ひるがえってわが国では、首都圏では上野駅、旧品川運転所周辺、鶴見の辺りの東海道線、関西なら吹田から大阪駅を鋏んで尼崎辺りまではその複雑さ、大規模さにワクワクさせられるものの、上記のように海外を知ってしまったら、子供の頃あれほど大ターミナルに見えた上野の配線など所詮2〜3度見れば把握できてしまうようなもので、その単純さに驚いてしまう。鶴見の辺りもそう思って見てみれば、各線路ともどこから来て、どこに消えて行くのか把握するのにそれほど苦労は要らない。もちろん、海外でも、都市間輸送、いやそこまで長くなくてもひとたびターミナル駅を出れば、どこかで路線は収束していって、最終的には複線になるはずである。が、海外はその距離が圧倒的に長いのだ。

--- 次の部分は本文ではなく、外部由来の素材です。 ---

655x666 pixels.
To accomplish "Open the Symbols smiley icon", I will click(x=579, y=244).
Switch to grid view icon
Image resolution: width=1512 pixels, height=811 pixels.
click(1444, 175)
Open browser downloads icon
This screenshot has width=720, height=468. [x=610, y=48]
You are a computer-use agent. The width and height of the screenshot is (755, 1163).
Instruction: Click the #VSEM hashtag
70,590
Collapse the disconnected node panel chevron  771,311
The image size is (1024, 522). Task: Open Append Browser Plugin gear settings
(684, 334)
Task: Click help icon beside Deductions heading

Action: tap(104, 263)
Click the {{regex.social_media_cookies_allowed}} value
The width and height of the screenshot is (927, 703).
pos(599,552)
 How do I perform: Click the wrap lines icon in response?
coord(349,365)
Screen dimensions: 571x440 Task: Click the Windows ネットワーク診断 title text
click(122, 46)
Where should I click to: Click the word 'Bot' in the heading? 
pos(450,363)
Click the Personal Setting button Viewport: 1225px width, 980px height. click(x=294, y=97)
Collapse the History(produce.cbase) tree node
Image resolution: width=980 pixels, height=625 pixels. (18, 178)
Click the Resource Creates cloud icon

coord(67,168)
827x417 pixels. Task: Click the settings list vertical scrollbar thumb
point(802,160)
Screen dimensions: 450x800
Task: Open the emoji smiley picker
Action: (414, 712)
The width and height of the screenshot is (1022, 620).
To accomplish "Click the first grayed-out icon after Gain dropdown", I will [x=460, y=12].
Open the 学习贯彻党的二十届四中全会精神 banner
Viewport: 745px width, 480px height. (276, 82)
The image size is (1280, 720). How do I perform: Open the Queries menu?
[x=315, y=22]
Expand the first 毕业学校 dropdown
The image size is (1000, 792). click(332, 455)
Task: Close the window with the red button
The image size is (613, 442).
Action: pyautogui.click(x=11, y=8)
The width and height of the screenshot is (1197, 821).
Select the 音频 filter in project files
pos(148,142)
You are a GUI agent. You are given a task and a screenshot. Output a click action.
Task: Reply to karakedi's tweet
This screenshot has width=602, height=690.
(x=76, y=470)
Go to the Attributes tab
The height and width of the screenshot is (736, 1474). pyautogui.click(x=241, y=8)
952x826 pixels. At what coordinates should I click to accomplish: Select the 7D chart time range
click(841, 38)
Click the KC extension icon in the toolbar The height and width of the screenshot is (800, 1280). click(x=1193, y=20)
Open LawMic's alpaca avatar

誤解していただきたくないのだが、だから日本の鉄道が劣っているというわけではない。いや、むしろ優れているはずなのだ。恐らく、拠点駅の線路(路線ではない)延長/輸送量比という数値があったら、日本は間違いなく世界一だと思われる。複雑な方向別や快速・緩行といった種別の膨大なベクトルを持つ異なる太さ・長さの矢を、いかに束ねていくか、やはり日本人はこういった効率を考えさせたら世界一だな・・・ということになったのだが、それにしてもちょっと差がありすぎるのではなかろうか、と。
旅客駅のホームひとつを取っても、日本はその数の少なさが驚異的だ。例えば中央線の東京駅、あれは外国なら3面くらいあってもおかしくないし、線路は絶対に東海道線に接続しているはずなのである。その東海道だって、外国だったら最低5面は欲しいところだ。新幹線もどちらも5面欲しい。かくて、東京駅は在来線10面、新幹線10面の大駅となるのである。いや多分まだちょっと小さい。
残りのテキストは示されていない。